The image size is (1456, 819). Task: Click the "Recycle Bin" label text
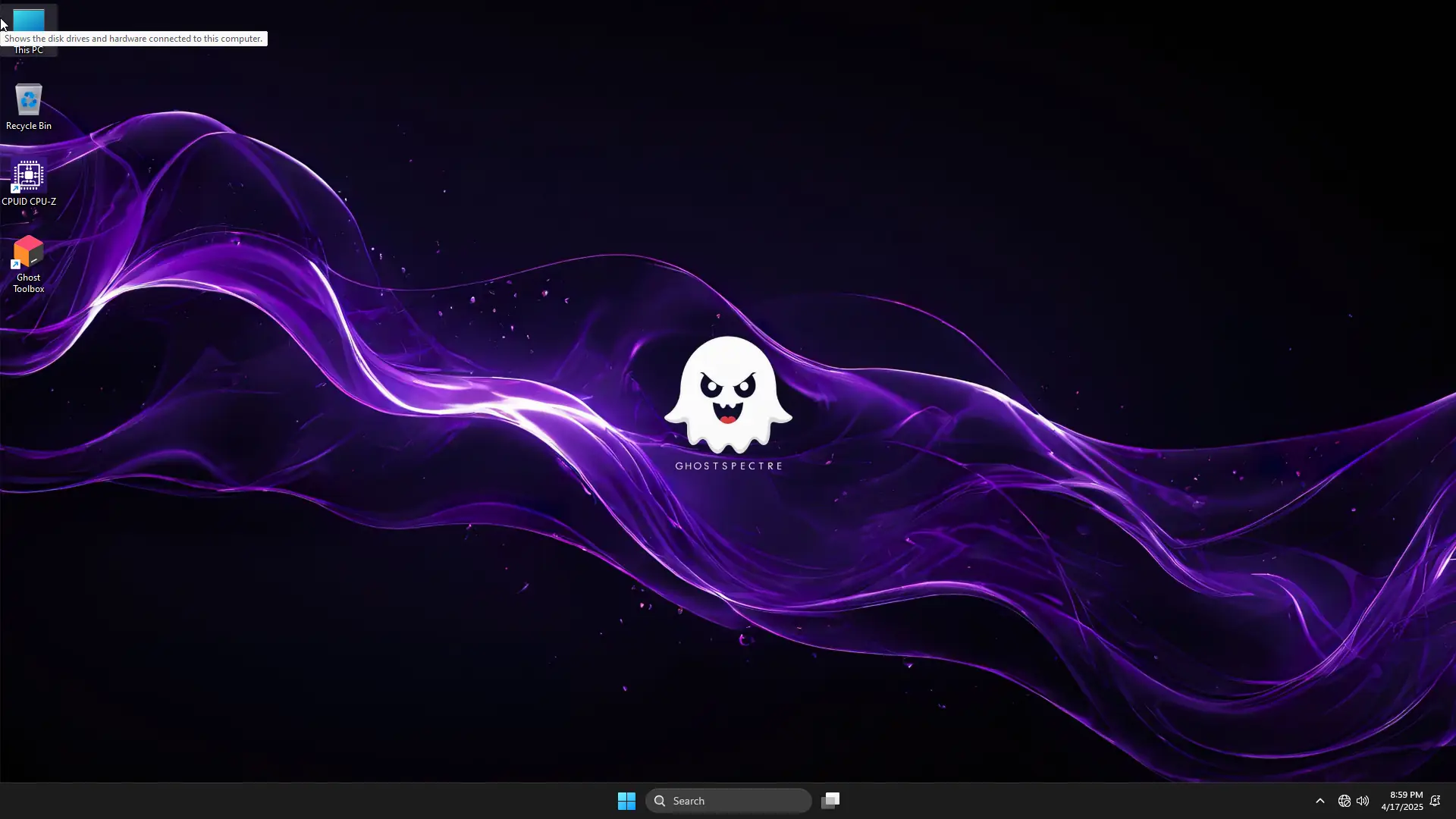click(29, 126)
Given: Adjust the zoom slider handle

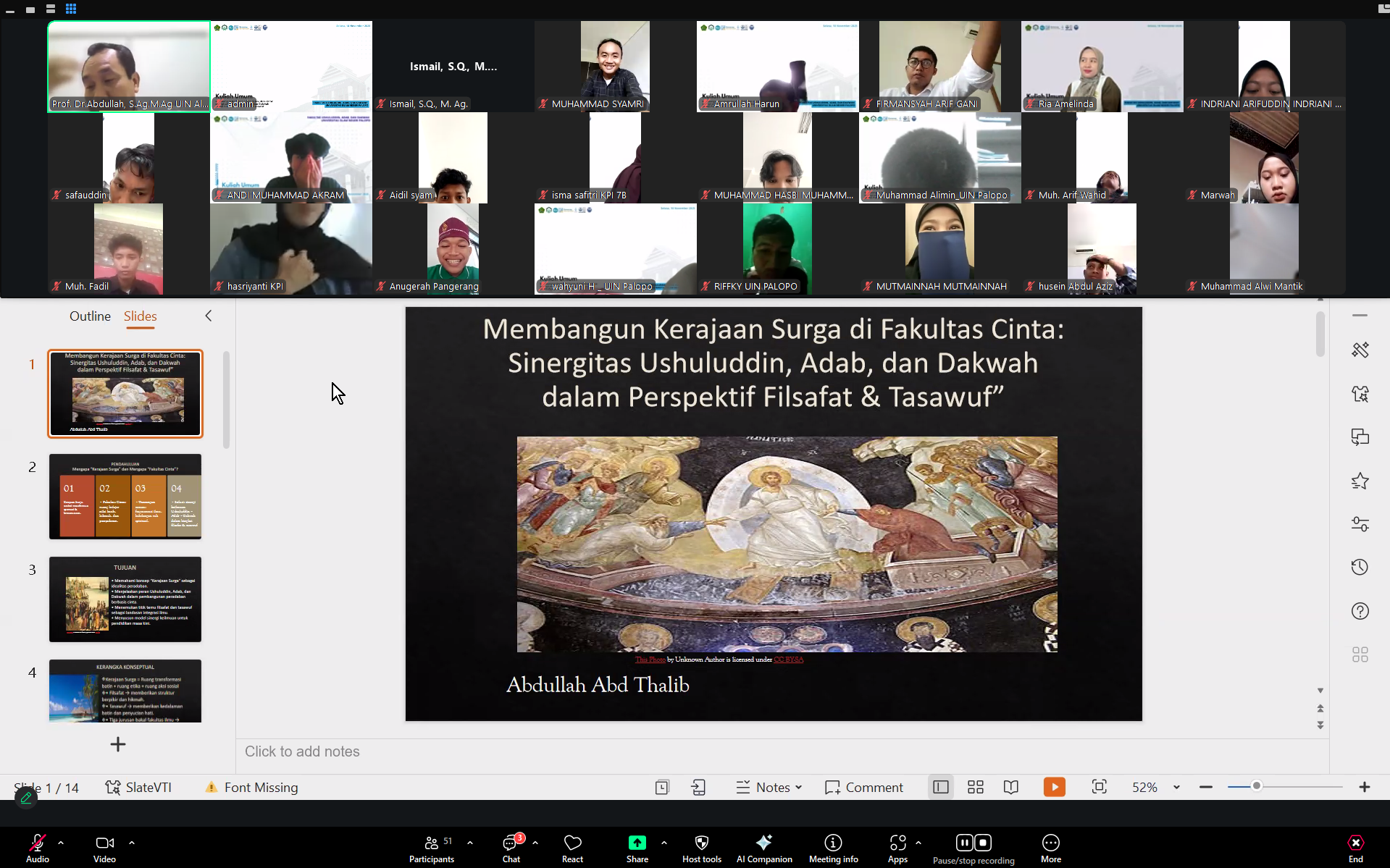Looking at the screenshot, I should 1257,786.
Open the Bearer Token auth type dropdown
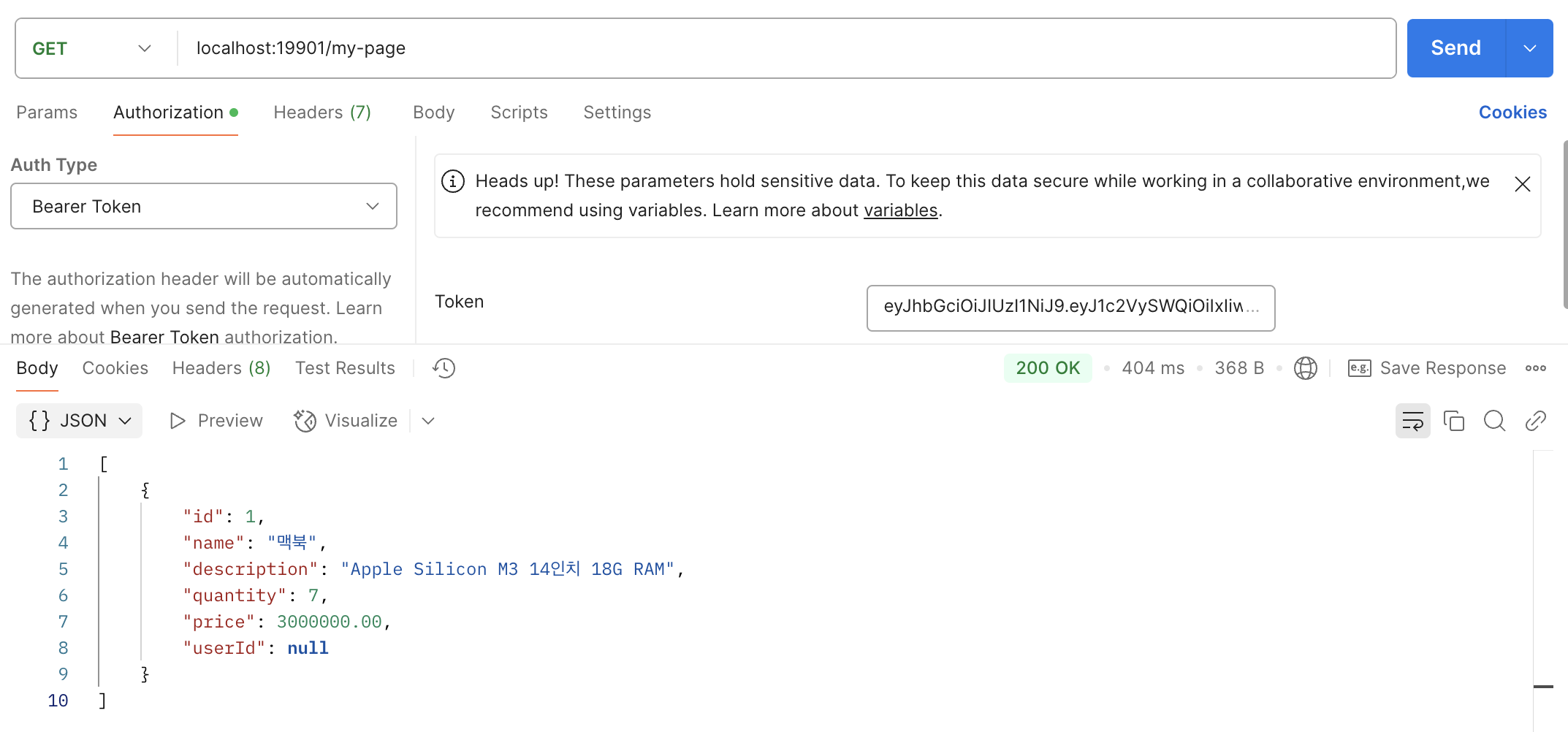Screen dimensions: 1568x732 204,207
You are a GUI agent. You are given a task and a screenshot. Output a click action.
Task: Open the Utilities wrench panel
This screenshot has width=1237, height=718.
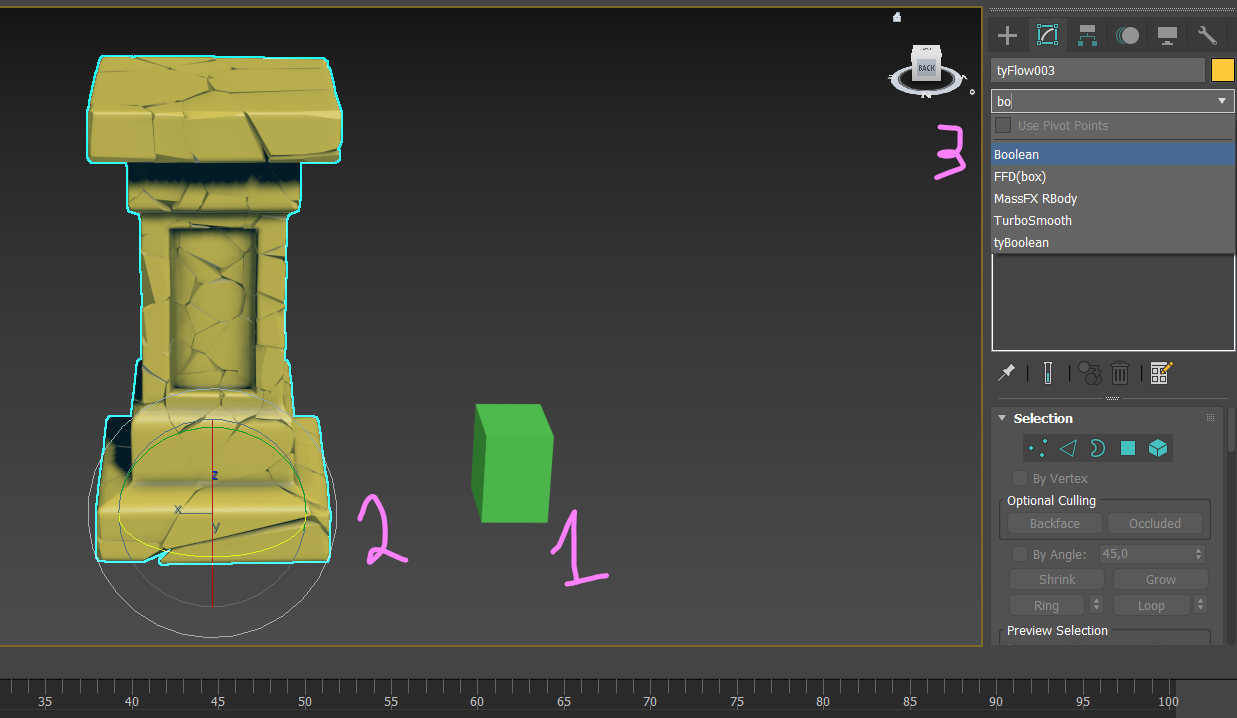click(x=1207, y=36)

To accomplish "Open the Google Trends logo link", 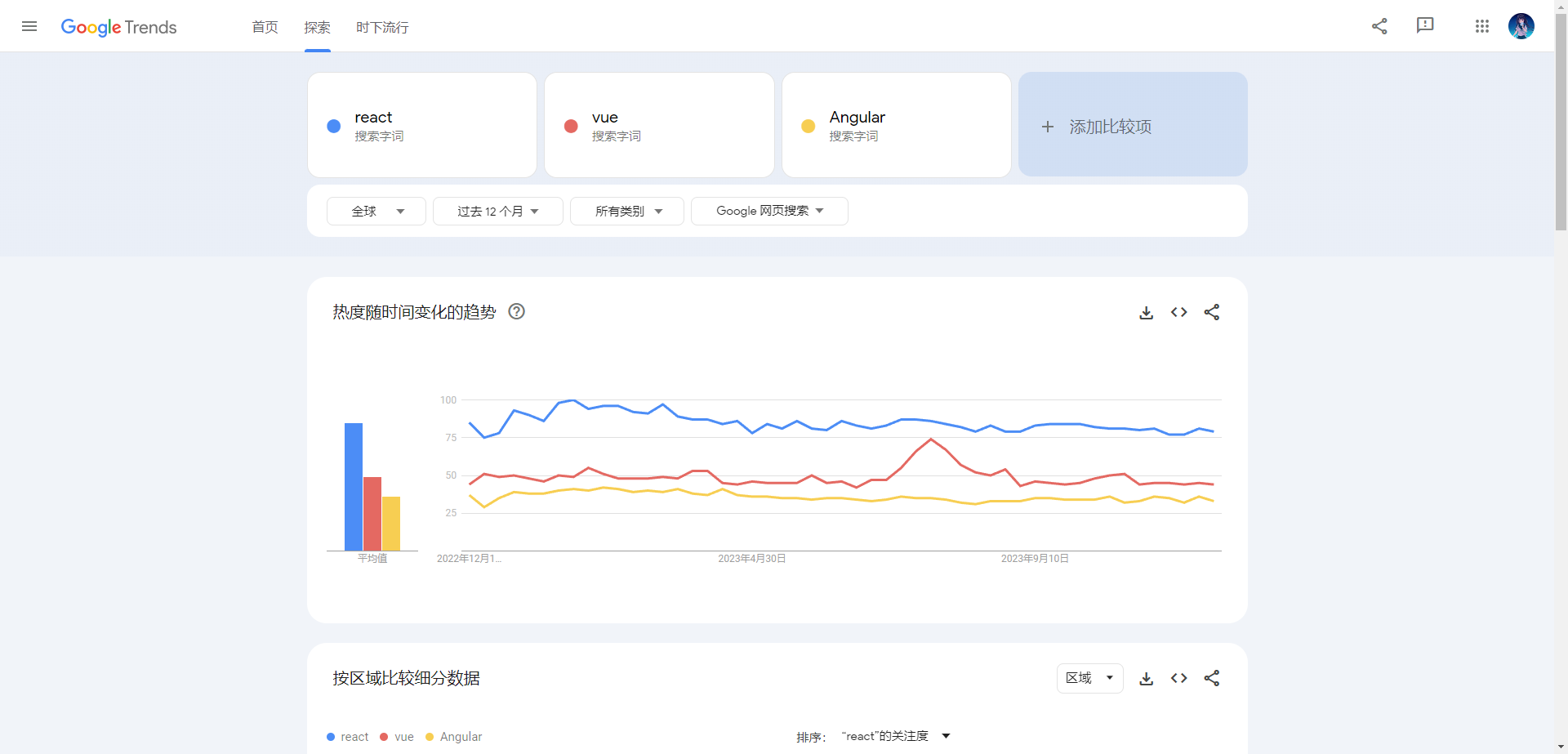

■ What you are asked to do
Rewrite everything from the line containing "You are a GUI" down to the end of the rows above as a numbered list. Skip blank lines and leave out the pictures.

■ Response for this exercise
1. You are a GUI agent. You are given a task and a screenshot. Output a click action.
2. Task: Open the Utilities wrench panel
3. This screenshot has width=1237, height=718.
4. click(x=1207, y=36)
5. To accomplish "Open the Google Trends logo link", 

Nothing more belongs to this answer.